Die achte Neuverpflichtung der 05-Frauen für die Saison 2026/27 ist in trockenen Tüchern: Gentiana Fetaj kommt vom FC Luzern aus der schweizerischen Women's Super League, wo sie es in 13 Partien auf sechs Treffer brachte, an den Bruchweg. Die 23-jährige Mittelfeldspielerin hat in ihrer jungen Karriere bereits viel erlebt. Nach der Ausbildung beim VfL Bochum sowie dem FSV Gütersloh debütierte sie in der Saison 2018/19 als B-Juniorin in der 2. Frauen Bundesliga. Nach zwei Jahren bei Arminia Bielefeld und ihrem Wechsel zu Bundesliga-Aufsteiger Carl-Zeiss Jena stand sie in der Saison 2021/22 erstmals im Oberhaus (insgesamt 18 Einsätze) auf dem Rasen. Einem dreijährigen USA-Aufenthalt, während dem Fetaj für die South Florida Bulls sowie den Sporting Club Jacksonville spielte, folgte für die ehemalige U-Nationalspielerin des DFB im Sommer 2025 schließlich der Wechsel in die Schweiz.
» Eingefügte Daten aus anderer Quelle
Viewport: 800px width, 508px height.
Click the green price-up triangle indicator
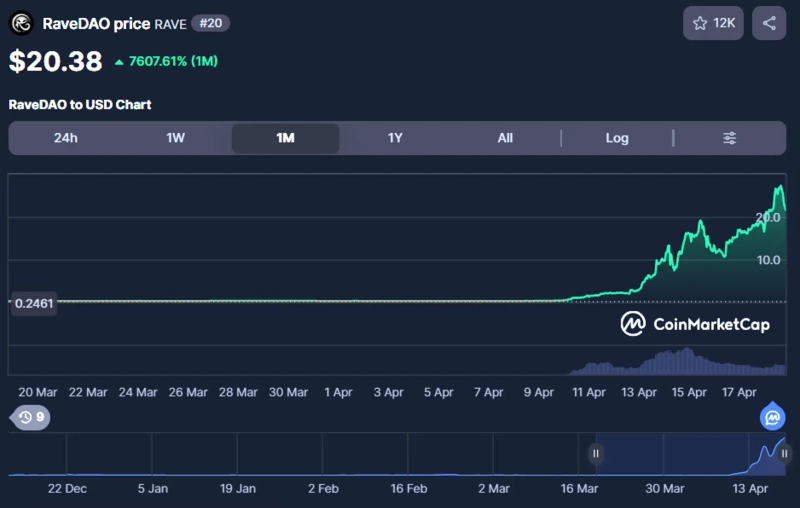click(119, 62)
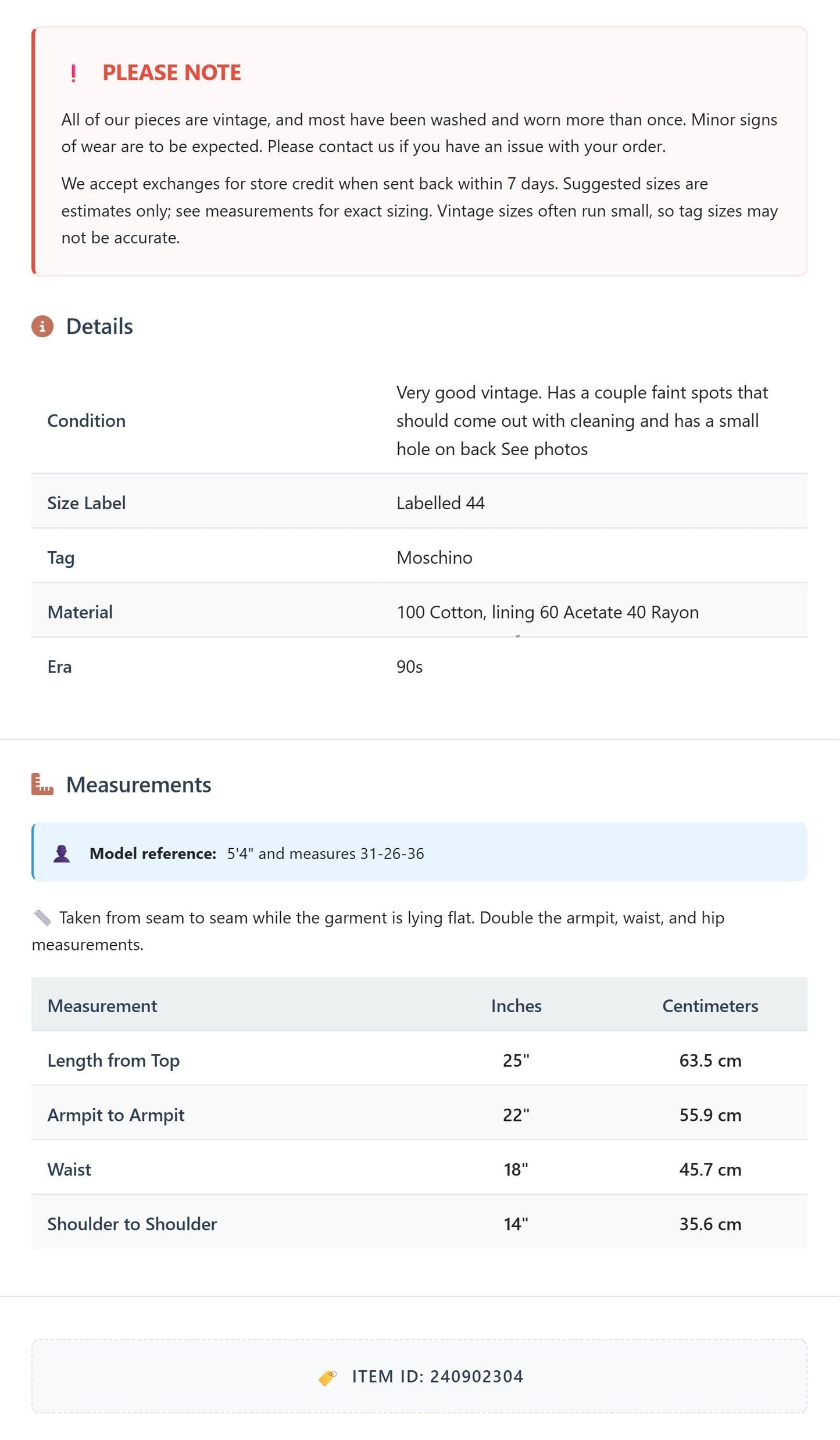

Auf internationaler Ebene ist Fetaj mittlerweile für die kosovorische A-Nationalmannschaft der Frauen aktiv.
Nadine Kress, die sportliche Leiterin Mädchen- und Frauenfußball bei Mainz 05, sagt: "Gentiana ist eine schnelle, flexibel einsetzbare Offensivspielerin. Sie hat ein gutes Gespür für Räume und schafft so immer wieder Wege für gefährliche Situationen. Dabei fühlt sie sich sowohl in der vordersten Spitze als auch eine Reihe dahinter wohl. Zudem bringt sie für ihr Alter einige Erfahrung national als auch international mit. Wir freuen uns, dass sie sich für uns entschieden hat und jetzt bei uns den nächsten Schritt gehen will.“
“Ich freue mich sehr auf die neue Herausforderung in Mainz. Die Gespräche mit dem Verein haben mir von Anfang an ein gutes Gefühl gegeben, und ich bin überzeugt, hier die richtigen Bedingungen für meine weitere Entwicklung vorzufinden. Jetzt freue ich mich darauf, das Team kennenzulernen und gemeinsam erfolgreich zu sein", so Fetaj mit Blick auf die neue Aufgabe am Rhein.